Ruud will see what he can muster in an attempt to be the champion at a major for the first time.
“Is Novak the favorite? Yes, of course. There is no question about it," said Alexander Zverev, who has lost in the semifinals in Paris each of the past three years, including against Ruud on Friday. "He knows how it’s done. He knows how to do it. But Casper is playing great tennis. If I would have to bet money, maybe I wouldn’t bet on Casper too much. Does he have chances? Yes, he does. He’s playing amazing tennis and I think he deserves to be in the final.”
While this is Djokovic’s 34th appearance in a major final — tied with Chris Evert for the most by a man or woman — it will be Ruud’s third.
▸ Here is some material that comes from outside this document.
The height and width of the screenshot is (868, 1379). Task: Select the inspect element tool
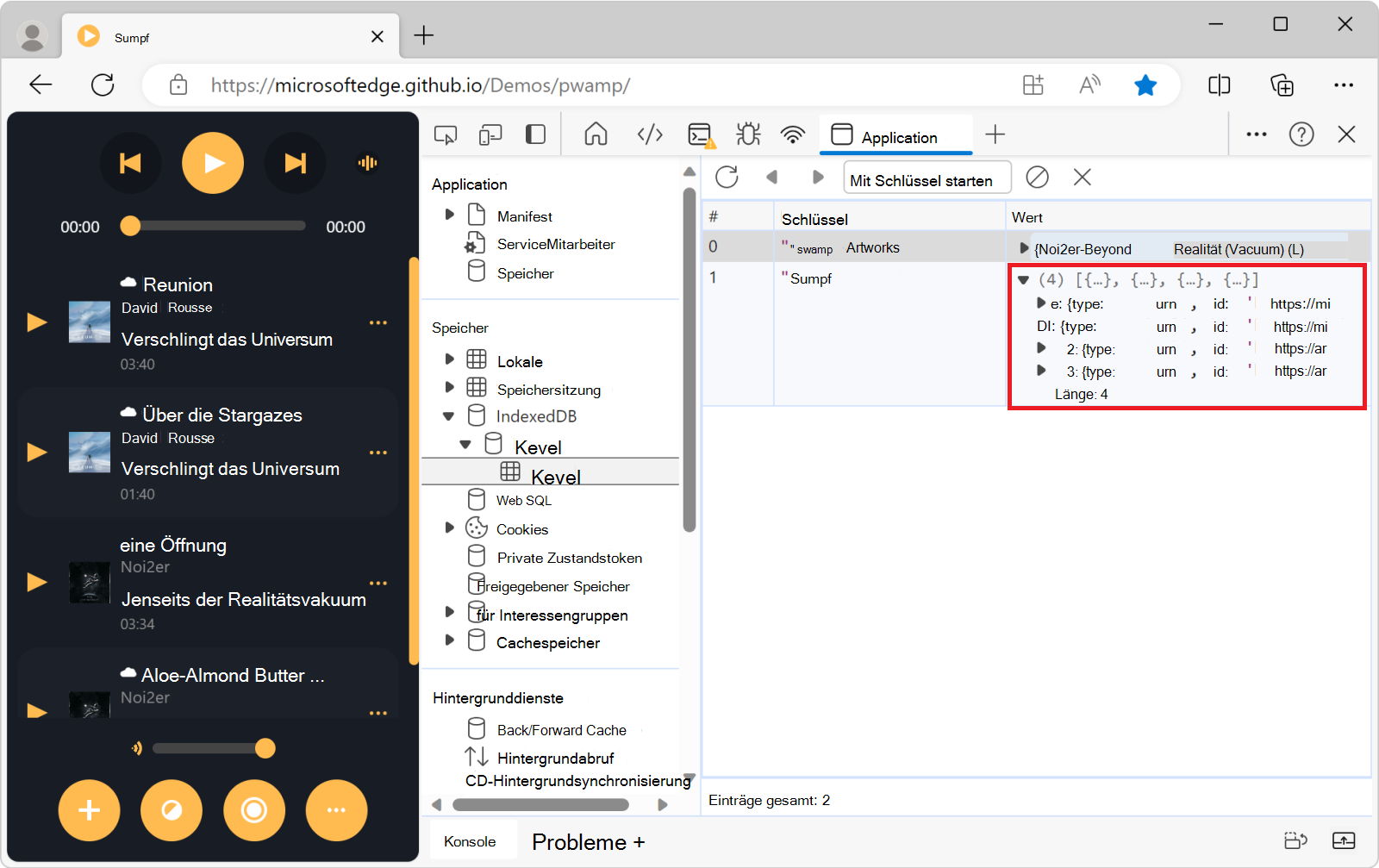(445, 134)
Ruud is 0-2 so far, and both losses came in 2022: against Nadal at Roland Garros, and against Carlos Alcaraz at the U.S. Open.
Ruud mentioned repeatedly that he will aim to avoid feeling pressure on Sunday.
“It’s just a matter of not thinking, like, I ‘need’ to win this match. ... This is a word that I try to sort of avoid. Obviously in the beginning of the tournament, that’s sort of what you feel more and what you think about more, like: ‘This is important to try to get this win and get going in the tournament,'” said Ruud, a 24-year-old from Norway who is coached by his father, Christian, a former professional player.
“But now I’m in the final. It’s been a great two weeks, no matter what happens on Sunday, and I’m going to, of course, give it my all,” Ruud said, “but sometimes you play your best tennis when you don’t think too much.”
He will see if he can devise a better way to attack the problems presented by Djokovic, a 36-year-old from Serbia.
They have played four times previous, twice on hard courts and twice on clay, and not only is Djokovic 4-0, but he has won all eight sets.
“I’m going to have to try to come up with a better game plan,” Ruud said, “and just know I’m going to have to play my best game — my ‘A’ game, my best level that I’ve ever played — if I want to have a chance against him.”